The Political System under Strain (1877-1900)

Primary Source Documents

An English View of Imperialism

The English poet Rudyard Kipling had experienced much of his country's empire first-hand. In 1899, while the United States was debating what to do with the Philippines, he published this cautionary poem in McClure's Magazine. It was the title more than the content that struck his American audience. They saw the poem not as a warning, but as a noble sentiment for empire.

The White Man's Burden

Take up the white man's burden--
Send forth the best ye breed--
Go, bind your sons to exile
To serve your captives' need;
To wait in heavy harness,
On fluttered folk and wild--
Your new-caught sullen peoples,
Half devil and half child.

Take up the white man's burden--
In patience to abide,
To veil the threat of terror
And check the show of pride;
By open speech and simple,
A hundred times made plain,
To seek another's profit
And work another's gain.

Take up the white man's burden--
The savage wars of peace--
Fill full the mouth of famine,
And bid the sickness cease;
And when your goal is nearest
(The end for others sought)
Watch sloth and heathen folly
Bring all our hope to nought.

Take up the white man's burden--
No iron rule of kings,
But toil of serf and sweeper--
The tale of common things.
The ports ye shall not enter,
The roads ye shall not tread,
Go, make them with your living
And mark them with your dead.

Take up the white man's burden--
And reap his old reward--
The blame of those ye better
The hate of those ye guard--
The cry of hosts ye humor
(Ah, slowly!) toward the light:
"Why brought ye us from bondage,
Our loved Egyptian night?"

Take up the white man's burden--
Ye dare not stoop to less--
Nor call too loud on Freedom
To cloak your weariness.
By all ye will or whisper,
By all ye leave or do,
The silent sullen peoples
Shall weigh your God and you.

Take up the white man's burden--
Have done with childish days--
The lightly proffered laurel,
The easy ungrudged praise:
Comes now, to search your manhood
Through all the thankless years,
Cold, edged with dear-bought wisdom,
The judgment of your peers.



1

What do you think Kipling means by the "white man's burden?"


2

What view does Kipling express of colonial peoples?
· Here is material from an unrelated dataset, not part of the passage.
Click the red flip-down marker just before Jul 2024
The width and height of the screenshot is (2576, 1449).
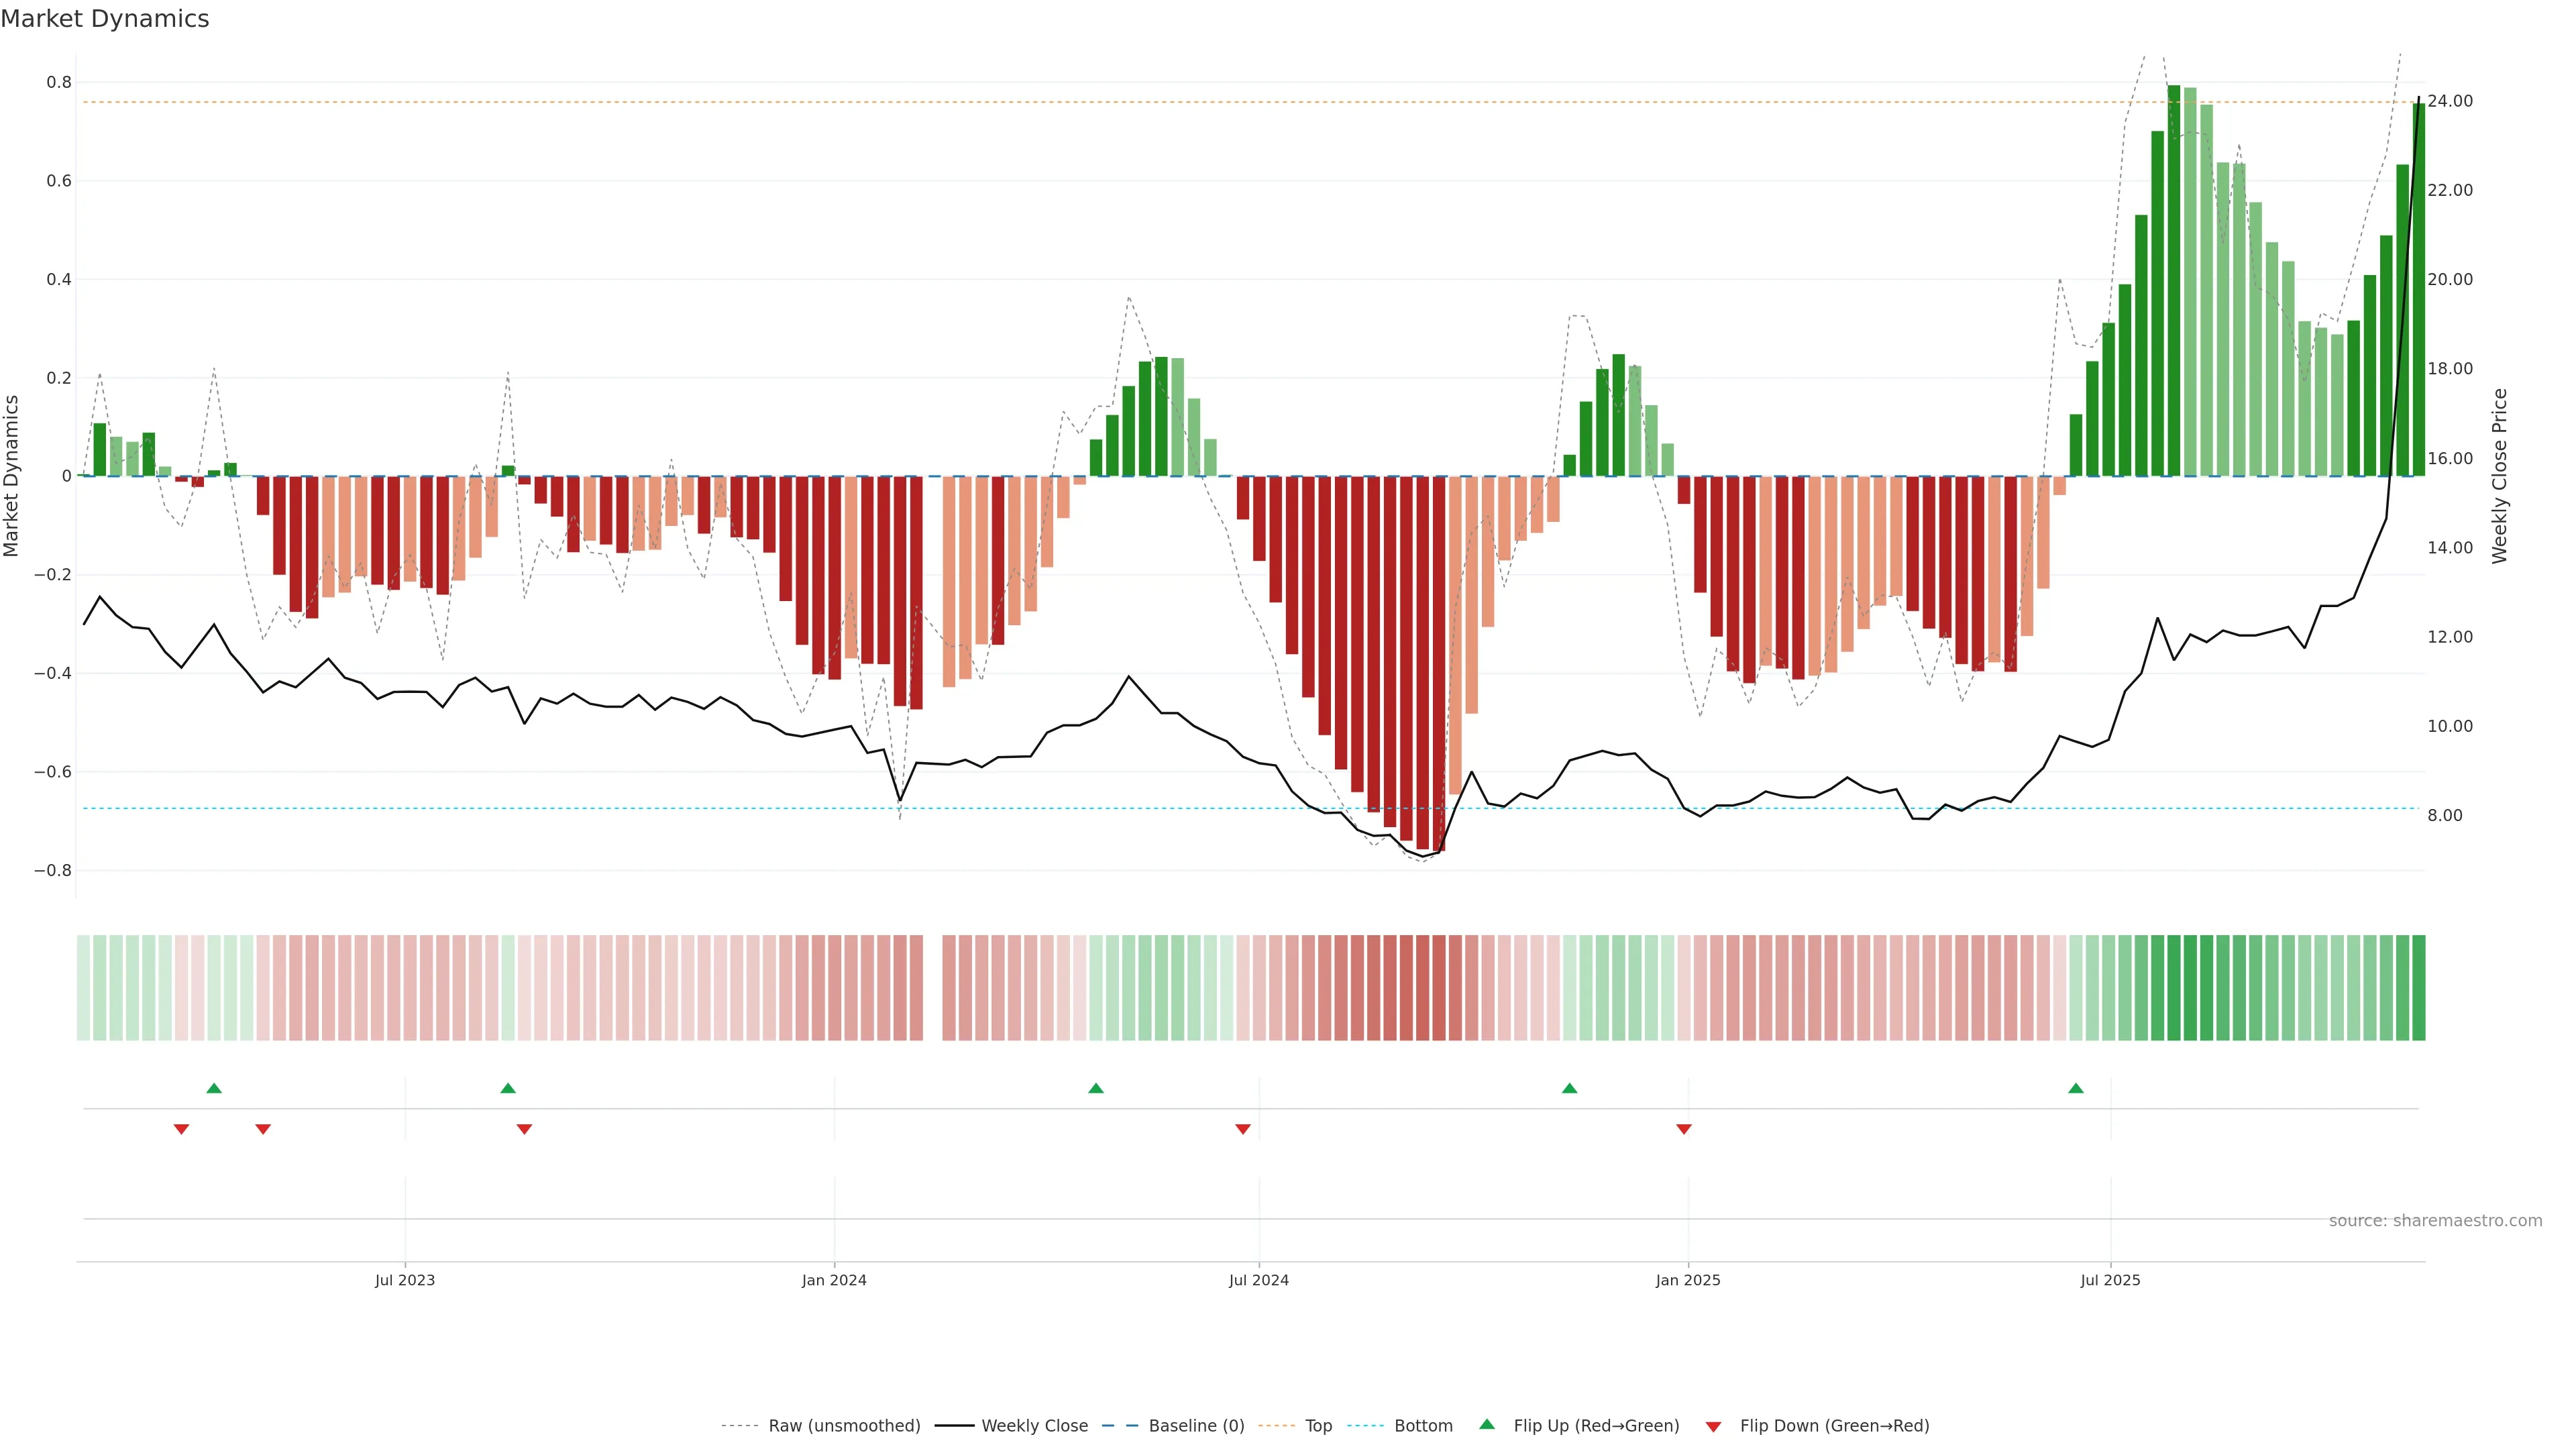1243,1129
Indicate the words and phrases that convey that viewpoint.


3

What attitude does Kipling believe colonial people have toward their colonial rulers?


4

What words or phrases suggest that Kipling sees whites as biologically or racially superior?


5

What in the tone of this poem strikes you as ironic? What point of view might the occupied of a colonial nation express upon reading the poem?